Stellwag has yet to notice falling inflation.
Even his job at the hardware store gives him a front-row seat.
Before the pandemic, he used to update prices on inventory “once or a twice a year,” he estimates.
Even today, he’s still updating some prices every week. He’s noticed that PVC pipes are beginning to come down – but in “cents when they went up dollars,” he says.
About a year ago, a business next door started advertising a $15 starting wage. Two days later, his boss bumped his pay to the same hourly rate.
“Every time my wage goes up, the price of everything else goes up, and it does me no good,” Stellwag says. “With my physical condition, there’s not a whole lot more I can do to make more money. I’m stuck at a counter job or desk job. I’m just overwhelmed and optimistic, hoping things are going to level out and get better.”
Some sectors fare better
Wages and inflation depend on a person’s location and industry. Workers in some fields may find that their pay is holding up better than others – likely tied to labor demand coming out of the pandemic.
Bankrate’s analysis found that wages for workers in retail, leisure and hospitality, as well as food services and accommodation, never lost ground to inflation, with their wages up 16%, 18.9% and 19.6% since the beginning of 2021 compared to inflation’s 15.8% burst, respectively.
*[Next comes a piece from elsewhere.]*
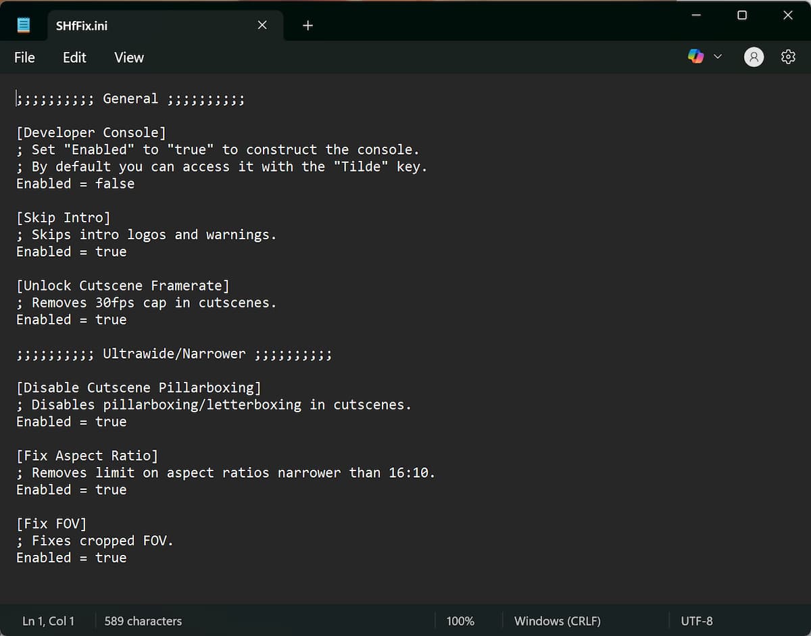Select the SHfFix.ini tab
The image size is (811, 636).
135,26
Of the industries that have fallen behind, health care and social assistance is keeping up better than any. Up 13.9% since the start of 2021, that sector’s pay may fully recover from the total loss of purchasing power quicker than the average worker, based on Bankrate’s Wage To Inflation Index.
Professional and business services pay is up 12.8% over the same period, matching wages overall.
Other industries have an even greater pay-to-inflation gap.
Manufacturing wages are up a smaller 11.7% since the beginning of 2021, while construction pay has risen 11% and financial activities pay is up a smaller 10.2%.
Wages for workers in public- and private-sector education have risen just 8.6% over the period, 7.2 percentage points below the overall rate of inflation.
Wages vs. inflation
Despite who’s missed or gained ground, the average worker may be worse off than they would’ve been had the post-pandemic inflation burst not occurred. Julia Pollak, chief economist at job posting site ZipRecruiter, says wages grew about 1.4-1.5% more than inflation each year between 2013 and 2019.
If that trajectory had continued, wages would have climbed 11.5% since February 2020, while prices would’ve increased exactly 7%, reflecting a 4.5% inflation-adjusted gain.
Meanwhile, Americans who have kept up with inflation may still feel like higher prices are more salient, she adds.
“It feels unfair; it feels like you lost control of your budget,” Pollak says. “A loss has a bigger effect on people than an equivalent gain.”
Even so, experts say Americans will likely feel better before their wages fully recover.
Americans’ confidence in the economy in July hit the highest since October 2021 and has been on the rise since pay first began eclipsing price pressures in May, according to the University of Michigan’s Survey of Consumers.
That bodes well for consumer spending, especially if Americans are employed and getting a consistent paycheck, according to Jordan Jackson, global market strategist and vice president of J.P. Morgan Asset Management.
Jackson expects that some labor shortages will still remain in a slowing economy, continuing to underpin wage growth.
Pay catching up to inflation is also a “real possibility,” even if a recession happens, he says. His peak unemployment estimate is between 4.5-5.5% – reflecting the lowest joblessness rate of any modern downturn.
“For the American consumer, a penny earned is a penny spent,” Jackson says. As long as Americans are “seeing prices still moving higher but moving higher to a lesser degree than the increase that they’re seeing in their wages, you keep the consumer afloat.”